DATA RECORDS START

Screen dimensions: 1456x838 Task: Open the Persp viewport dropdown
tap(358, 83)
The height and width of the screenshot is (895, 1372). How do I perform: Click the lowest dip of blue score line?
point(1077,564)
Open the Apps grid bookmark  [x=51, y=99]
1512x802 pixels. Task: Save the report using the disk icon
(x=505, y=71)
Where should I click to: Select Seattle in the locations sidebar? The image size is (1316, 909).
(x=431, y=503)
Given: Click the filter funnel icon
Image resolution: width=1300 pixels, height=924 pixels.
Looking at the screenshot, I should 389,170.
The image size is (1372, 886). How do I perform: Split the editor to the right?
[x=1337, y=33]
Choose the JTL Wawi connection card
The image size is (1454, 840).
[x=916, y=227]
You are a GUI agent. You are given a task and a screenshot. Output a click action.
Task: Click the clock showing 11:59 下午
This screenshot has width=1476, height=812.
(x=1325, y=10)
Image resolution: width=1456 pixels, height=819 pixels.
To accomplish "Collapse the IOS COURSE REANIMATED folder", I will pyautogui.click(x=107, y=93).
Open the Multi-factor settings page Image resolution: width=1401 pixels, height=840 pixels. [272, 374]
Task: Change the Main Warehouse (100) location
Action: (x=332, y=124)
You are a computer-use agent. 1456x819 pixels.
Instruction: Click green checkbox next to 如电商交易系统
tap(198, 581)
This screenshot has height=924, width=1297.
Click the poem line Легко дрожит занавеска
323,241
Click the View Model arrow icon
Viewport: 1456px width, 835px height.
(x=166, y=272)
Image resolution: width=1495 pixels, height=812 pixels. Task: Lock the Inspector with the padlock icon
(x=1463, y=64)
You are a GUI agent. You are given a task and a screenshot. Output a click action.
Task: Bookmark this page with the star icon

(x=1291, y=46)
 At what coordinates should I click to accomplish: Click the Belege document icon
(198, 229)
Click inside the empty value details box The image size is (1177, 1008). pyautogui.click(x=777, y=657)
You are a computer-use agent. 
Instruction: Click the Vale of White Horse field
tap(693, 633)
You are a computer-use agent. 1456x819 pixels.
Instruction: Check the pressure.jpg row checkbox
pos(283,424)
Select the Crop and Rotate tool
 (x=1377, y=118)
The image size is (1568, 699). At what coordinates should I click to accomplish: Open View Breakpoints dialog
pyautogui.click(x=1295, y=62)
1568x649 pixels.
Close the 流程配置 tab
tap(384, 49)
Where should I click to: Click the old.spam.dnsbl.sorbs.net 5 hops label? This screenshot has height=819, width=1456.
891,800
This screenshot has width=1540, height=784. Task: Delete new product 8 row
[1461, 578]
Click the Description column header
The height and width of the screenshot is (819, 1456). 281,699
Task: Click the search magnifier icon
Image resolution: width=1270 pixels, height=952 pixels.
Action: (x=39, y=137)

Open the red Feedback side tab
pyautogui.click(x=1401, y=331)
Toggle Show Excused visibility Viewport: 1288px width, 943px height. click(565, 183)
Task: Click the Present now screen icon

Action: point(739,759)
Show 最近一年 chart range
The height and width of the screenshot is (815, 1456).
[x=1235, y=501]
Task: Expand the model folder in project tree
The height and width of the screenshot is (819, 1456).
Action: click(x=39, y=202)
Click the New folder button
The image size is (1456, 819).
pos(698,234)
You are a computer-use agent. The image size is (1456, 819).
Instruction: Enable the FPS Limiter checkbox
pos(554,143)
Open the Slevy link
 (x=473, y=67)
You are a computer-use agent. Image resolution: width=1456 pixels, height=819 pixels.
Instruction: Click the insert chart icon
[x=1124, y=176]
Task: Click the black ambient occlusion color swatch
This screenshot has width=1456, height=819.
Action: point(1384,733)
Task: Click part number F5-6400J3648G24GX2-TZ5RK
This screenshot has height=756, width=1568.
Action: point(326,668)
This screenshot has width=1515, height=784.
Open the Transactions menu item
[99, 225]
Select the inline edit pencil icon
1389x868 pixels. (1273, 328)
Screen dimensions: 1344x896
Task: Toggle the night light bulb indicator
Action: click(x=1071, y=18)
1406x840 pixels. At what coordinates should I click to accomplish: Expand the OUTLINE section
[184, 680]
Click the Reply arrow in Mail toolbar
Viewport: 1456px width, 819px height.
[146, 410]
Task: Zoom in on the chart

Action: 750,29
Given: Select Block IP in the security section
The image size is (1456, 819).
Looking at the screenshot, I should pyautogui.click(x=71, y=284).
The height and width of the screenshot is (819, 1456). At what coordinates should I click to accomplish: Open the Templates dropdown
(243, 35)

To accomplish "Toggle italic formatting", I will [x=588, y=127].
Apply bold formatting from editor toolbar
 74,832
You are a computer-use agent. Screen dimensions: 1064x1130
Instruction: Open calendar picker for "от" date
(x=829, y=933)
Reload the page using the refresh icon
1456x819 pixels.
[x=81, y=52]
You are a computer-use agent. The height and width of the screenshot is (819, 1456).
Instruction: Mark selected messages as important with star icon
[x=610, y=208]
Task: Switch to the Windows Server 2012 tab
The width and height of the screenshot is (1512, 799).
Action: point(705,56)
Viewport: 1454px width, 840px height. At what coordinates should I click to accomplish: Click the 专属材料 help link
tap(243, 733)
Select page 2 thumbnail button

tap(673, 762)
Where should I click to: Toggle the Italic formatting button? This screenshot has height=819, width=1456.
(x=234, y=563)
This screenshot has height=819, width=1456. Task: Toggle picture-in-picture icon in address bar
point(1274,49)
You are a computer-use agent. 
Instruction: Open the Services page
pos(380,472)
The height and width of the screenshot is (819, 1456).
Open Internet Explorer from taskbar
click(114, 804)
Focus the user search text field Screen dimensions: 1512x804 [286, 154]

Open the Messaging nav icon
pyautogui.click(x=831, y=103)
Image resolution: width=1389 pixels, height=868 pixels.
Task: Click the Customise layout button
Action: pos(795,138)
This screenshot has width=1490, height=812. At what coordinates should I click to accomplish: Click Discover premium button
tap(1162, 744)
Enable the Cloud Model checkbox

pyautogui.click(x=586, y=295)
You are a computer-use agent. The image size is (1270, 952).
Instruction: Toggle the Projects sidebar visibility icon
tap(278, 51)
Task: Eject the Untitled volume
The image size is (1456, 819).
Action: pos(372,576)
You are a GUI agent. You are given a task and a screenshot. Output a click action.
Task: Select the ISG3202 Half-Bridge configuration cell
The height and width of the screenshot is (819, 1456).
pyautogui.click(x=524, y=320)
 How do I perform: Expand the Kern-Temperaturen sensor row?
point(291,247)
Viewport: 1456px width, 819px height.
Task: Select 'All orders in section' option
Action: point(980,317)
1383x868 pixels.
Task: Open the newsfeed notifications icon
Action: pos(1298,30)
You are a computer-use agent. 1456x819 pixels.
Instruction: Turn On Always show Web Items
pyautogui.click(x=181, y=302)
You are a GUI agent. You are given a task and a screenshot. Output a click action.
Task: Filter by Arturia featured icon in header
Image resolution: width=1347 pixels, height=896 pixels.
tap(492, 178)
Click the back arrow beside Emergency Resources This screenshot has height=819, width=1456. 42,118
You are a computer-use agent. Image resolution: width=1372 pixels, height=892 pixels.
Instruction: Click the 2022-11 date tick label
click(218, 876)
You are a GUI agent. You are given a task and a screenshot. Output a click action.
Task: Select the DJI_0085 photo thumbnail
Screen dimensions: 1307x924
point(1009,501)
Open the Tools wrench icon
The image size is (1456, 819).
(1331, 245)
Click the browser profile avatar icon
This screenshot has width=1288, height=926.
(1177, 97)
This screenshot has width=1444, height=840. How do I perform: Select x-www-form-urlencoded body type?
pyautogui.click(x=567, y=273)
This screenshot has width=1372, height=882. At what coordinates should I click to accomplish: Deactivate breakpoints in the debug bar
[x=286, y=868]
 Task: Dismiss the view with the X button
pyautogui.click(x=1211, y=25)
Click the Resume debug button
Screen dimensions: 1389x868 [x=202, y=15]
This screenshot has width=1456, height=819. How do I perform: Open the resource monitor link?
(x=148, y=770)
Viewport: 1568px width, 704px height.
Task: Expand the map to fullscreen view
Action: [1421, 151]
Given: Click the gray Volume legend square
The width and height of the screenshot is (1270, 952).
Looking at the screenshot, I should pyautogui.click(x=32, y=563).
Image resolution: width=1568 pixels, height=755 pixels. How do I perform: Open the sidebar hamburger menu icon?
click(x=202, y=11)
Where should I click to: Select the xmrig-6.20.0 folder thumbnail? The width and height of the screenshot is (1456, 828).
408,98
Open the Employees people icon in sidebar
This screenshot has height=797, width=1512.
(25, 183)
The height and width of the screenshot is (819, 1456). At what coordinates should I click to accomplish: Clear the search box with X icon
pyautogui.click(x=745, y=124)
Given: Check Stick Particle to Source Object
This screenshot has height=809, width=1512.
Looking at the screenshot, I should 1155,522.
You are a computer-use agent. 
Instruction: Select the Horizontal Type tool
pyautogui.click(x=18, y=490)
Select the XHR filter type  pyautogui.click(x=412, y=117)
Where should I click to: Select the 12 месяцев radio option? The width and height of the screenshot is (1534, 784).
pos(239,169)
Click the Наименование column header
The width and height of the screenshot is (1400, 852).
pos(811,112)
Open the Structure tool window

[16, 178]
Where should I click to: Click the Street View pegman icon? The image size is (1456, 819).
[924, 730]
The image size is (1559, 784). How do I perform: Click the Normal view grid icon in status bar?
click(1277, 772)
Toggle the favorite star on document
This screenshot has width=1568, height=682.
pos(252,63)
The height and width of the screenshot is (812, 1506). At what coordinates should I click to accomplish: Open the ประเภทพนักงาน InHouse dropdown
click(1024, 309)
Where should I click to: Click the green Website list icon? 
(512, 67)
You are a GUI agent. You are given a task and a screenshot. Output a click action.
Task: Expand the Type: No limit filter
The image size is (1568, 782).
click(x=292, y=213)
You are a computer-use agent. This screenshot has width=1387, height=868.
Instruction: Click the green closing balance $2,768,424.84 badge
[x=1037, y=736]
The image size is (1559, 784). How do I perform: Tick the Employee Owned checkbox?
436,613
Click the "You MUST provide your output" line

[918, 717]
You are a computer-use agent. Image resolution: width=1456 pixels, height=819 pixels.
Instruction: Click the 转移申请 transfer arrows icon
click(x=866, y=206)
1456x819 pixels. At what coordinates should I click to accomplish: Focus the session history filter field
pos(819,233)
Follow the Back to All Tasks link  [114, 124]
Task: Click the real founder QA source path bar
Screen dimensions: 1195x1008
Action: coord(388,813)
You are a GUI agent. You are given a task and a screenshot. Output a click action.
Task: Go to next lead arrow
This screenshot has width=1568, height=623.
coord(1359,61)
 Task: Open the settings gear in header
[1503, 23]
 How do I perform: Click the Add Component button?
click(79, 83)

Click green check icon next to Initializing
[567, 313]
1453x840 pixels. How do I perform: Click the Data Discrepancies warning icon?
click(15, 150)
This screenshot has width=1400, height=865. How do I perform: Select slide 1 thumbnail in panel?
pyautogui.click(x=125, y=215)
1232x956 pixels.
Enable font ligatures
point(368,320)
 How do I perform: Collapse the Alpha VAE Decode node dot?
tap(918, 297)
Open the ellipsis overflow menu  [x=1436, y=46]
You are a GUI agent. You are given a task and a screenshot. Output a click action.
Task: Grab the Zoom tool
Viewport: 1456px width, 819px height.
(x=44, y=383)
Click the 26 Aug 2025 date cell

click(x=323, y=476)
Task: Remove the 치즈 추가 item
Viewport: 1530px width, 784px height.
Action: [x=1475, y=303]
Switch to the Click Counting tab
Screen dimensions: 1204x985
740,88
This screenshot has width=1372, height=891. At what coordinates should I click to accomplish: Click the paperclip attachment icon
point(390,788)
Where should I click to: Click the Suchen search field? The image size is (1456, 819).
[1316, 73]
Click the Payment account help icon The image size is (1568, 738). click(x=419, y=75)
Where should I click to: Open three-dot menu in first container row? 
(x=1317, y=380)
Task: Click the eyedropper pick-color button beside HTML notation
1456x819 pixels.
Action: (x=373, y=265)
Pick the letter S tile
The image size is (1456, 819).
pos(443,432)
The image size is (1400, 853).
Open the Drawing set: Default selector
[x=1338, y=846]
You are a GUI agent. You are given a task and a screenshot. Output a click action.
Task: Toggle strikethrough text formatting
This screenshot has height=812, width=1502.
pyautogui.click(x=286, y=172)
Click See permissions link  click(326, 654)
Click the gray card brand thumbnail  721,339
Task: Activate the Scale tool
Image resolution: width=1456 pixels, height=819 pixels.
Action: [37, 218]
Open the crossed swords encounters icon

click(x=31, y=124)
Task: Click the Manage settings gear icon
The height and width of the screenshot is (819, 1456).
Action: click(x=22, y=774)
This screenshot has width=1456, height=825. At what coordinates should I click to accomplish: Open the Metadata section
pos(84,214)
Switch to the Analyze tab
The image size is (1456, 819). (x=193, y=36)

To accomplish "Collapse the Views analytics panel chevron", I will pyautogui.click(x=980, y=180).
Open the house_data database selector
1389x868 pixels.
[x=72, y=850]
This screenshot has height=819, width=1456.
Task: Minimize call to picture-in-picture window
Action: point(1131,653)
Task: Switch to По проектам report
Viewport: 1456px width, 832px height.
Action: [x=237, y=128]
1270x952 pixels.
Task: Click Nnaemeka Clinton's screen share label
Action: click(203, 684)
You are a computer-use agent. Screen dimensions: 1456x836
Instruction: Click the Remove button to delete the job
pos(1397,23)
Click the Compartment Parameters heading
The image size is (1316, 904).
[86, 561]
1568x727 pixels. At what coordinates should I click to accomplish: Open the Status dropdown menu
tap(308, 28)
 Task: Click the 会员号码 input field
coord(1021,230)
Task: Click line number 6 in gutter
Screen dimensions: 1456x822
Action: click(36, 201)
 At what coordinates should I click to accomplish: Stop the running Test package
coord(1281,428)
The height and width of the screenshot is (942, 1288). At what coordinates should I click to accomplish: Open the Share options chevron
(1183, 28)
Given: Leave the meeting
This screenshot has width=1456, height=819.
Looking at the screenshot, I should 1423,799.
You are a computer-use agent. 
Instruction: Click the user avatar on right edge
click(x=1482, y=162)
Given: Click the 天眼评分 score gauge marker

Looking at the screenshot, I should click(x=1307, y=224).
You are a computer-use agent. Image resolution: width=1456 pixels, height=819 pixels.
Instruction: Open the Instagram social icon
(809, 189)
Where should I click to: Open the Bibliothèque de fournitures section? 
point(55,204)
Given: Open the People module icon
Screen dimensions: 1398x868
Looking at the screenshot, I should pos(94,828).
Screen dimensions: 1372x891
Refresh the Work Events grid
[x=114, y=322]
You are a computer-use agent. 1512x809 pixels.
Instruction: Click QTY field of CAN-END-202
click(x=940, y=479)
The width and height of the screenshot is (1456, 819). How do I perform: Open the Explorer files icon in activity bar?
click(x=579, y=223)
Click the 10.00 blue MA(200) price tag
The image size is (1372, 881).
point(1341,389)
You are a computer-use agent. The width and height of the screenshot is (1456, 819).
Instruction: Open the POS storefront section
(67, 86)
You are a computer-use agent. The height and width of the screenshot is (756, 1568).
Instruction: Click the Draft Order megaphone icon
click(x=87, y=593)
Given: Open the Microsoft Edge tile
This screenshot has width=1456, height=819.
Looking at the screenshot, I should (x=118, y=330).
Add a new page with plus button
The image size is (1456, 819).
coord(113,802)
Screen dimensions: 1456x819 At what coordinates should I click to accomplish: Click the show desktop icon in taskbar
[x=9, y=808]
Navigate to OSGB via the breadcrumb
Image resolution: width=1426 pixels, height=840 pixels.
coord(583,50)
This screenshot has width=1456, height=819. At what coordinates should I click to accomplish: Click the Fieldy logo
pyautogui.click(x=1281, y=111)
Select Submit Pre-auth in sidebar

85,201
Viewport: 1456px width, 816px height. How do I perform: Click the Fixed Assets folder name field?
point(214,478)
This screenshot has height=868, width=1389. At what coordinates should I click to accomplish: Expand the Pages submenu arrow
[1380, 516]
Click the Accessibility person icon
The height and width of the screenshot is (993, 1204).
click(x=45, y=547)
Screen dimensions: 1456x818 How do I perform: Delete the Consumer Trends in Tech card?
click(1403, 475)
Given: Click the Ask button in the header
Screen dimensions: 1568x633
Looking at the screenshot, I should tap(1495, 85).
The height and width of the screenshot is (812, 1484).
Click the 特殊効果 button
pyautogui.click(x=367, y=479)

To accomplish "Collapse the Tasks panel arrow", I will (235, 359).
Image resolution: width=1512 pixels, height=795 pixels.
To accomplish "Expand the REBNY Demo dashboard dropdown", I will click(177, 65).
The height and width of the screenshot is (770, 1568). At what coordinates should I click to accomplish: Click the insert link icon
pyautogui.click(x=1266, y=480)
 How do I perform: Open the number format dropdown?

DATA RECORDS END

PROBLEM TO WORK ON
Quote the data above from the line containing "Given: Click the gray Volume legend square" to the line containing "Given: Check Stick Particle to Source Object", inclusive, and stop.

TASK RESPONSE
Given: Click the gray Volume legend square
The width and height of the screenshot is (1270, 952).
Looking at the screenshot, I should pyautogui.click(x=32, y=563).
Image resolution: width=1568 pixels, height=755 pixels. How do I perform: Open the sidebar hamburger menu icon?
click(x=202, y=11)
Where should I click to: Select the xmrig-6.20.0 folder thumbnail? The width and height of the screenshot is (1456, 828).
408,98
Open the Employees people icon in sidebar
This screenshot has height=797, width=1512.
(25, 183)
The height and width of the screenshot is (819, 1456). At what coordinates should I click to accomplish: Clear the search box with X icon
pyautogui.click(x=745, y=124)
Given: Check Stick Particle to Source Object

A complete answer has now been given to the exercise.